Black Star: Britain's Asian Youth Movements

This is a brilliant, incisive and thorough book that charts the rise of Britain's Asian Youth Movements and reclaims that hidden history of the (AYMs). Other authors like Kenan Malik mentions: "...The AYM, a beacon in the 1970s, of united struggles against racism, split up, torn apart by such multi-cultural tensions..." However, Anandi Ramamurthy, refreshingly, goes further and states on page 206 of her book: "...The Asian Youth Movement (AYM) and the United Black Youth League (UBL) represented a spirit of resistance that was widespread in 1981.."

The book refers to its initial inspiration of the development of an archive that was shared with the author and the belief by people like me and many others in the importance of preserving history for the future has left documents that are testimony to the activities of activists in Sheffield, Bradford, Birmingham and Manchester. The book does fully acknowledges and does full justice to the key role Sheffield Asian Youth Movement (SAYM) played in the book and which are testimony to the activities of activists in Sheffield, Bradford, Birmingham and Manchester.

Also, SAYM was mentioned as a Later Youth Movement and the Drive Towards state funding and devotes around 9 pages (pages 149-158) to the experiences of SAYM initially referred to as the Asian Youth Council (AYC) - due to its original founders being youth workers and (I was there also) I/we were inspired by the visit of Bradford AYM and a discussion held on Sunday, 12th October, 1980 and held at the Attercliffe (Asian) Youth Club in Sheffield by two Bradford AYM member(s) Anwar Qadir and another member to set up another AYM in Sheffield; two years prior to the actual formation of the AYC after the Shizan restaurant attack in June, 1982. The ongoing Ahmed Khan campaign and the second planned AYM Demonstration in February, 1983 and with the re-formation of AYC in late 1982 as the SAYM.

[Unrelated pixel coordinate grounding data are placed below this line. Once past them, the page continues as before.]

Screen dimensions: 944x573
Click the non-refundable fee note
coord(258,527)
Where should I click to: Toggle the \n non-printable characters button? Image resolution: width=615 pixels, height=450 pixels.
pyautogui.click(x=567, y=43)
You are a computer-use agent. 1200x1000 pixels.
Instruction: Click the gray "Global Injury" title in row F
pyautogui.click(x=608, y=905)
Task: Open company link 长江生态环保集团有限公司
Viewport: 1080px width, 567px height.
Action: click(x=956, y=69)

On a personal level, the experiences of the Sheffield Asian Youth Movement (SAYM) during this period was significant, in creating an atmosphere that brought out a feeling of togetherness, commitment, comradeship; oneness and unity between all those who felt the struggle. The nights of banner designing, making, delivering and sticking up of leaflets by some members in the group, we now called them `our new urban guerrillas' waging a lone battle against exploitation and oppression, which is continually affecting Black people globally. Overall, the book for me capture that 'spirit of resistance' in terms of the spirit/feeling at those unforgettable moment in our 'collective struggle', which have now become precious moments in history.

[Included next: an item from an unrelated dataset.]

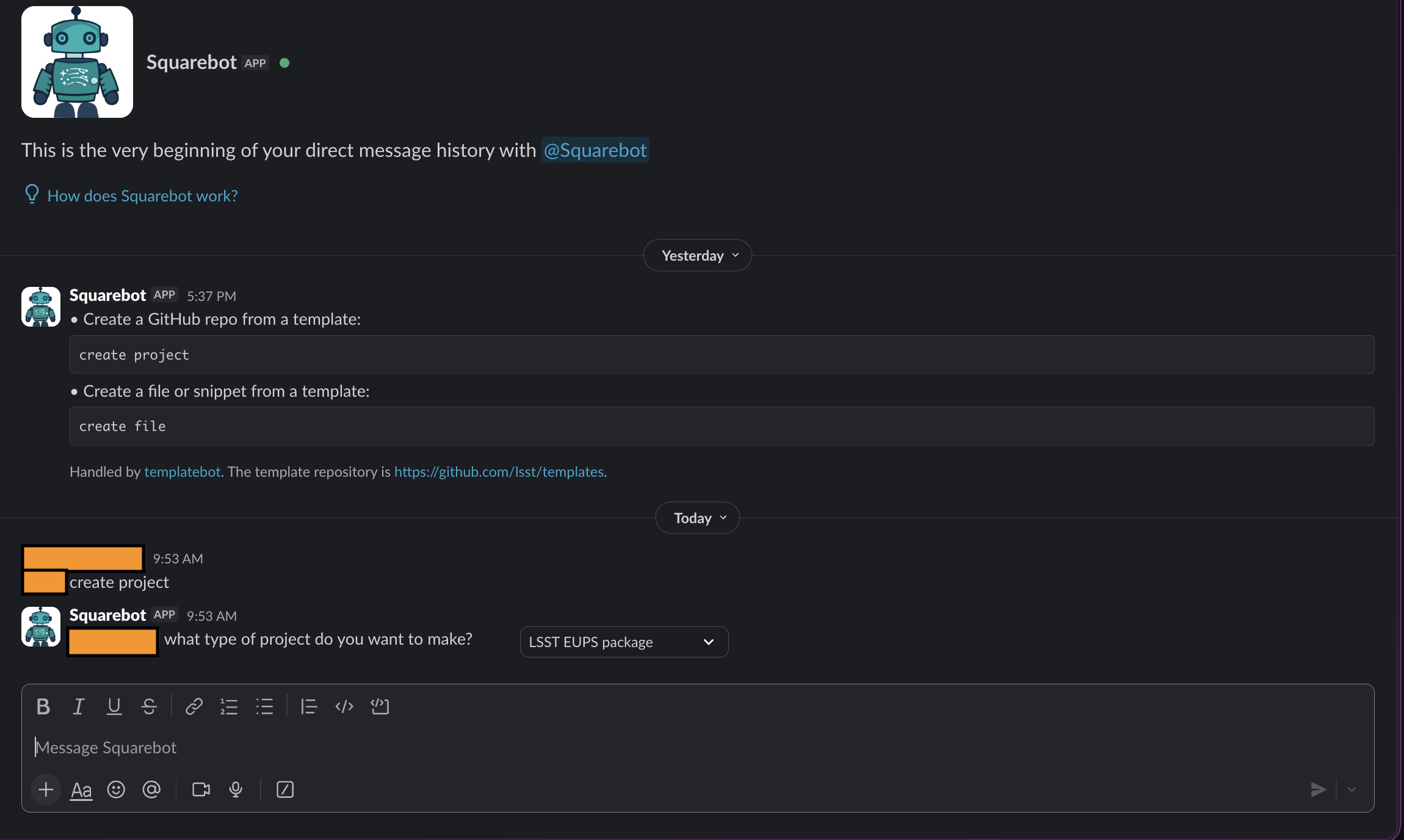The image size is (1404, 840).
Task: Toggle strikethrough text formatting
Action: [149, 706]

The book ironically and fittingly concludes at page 209 with the mention of the thirtieth-anniversary commemoration of Bradford 12 in London and Bradford in June/July 2011 - with a commitment to national liberation struggles by inviting the Palestinian freedom fighter Leila Khaled to address the meeting in Bradford though Skype (which I personally heard, as well) who called for anti-imperialist unity.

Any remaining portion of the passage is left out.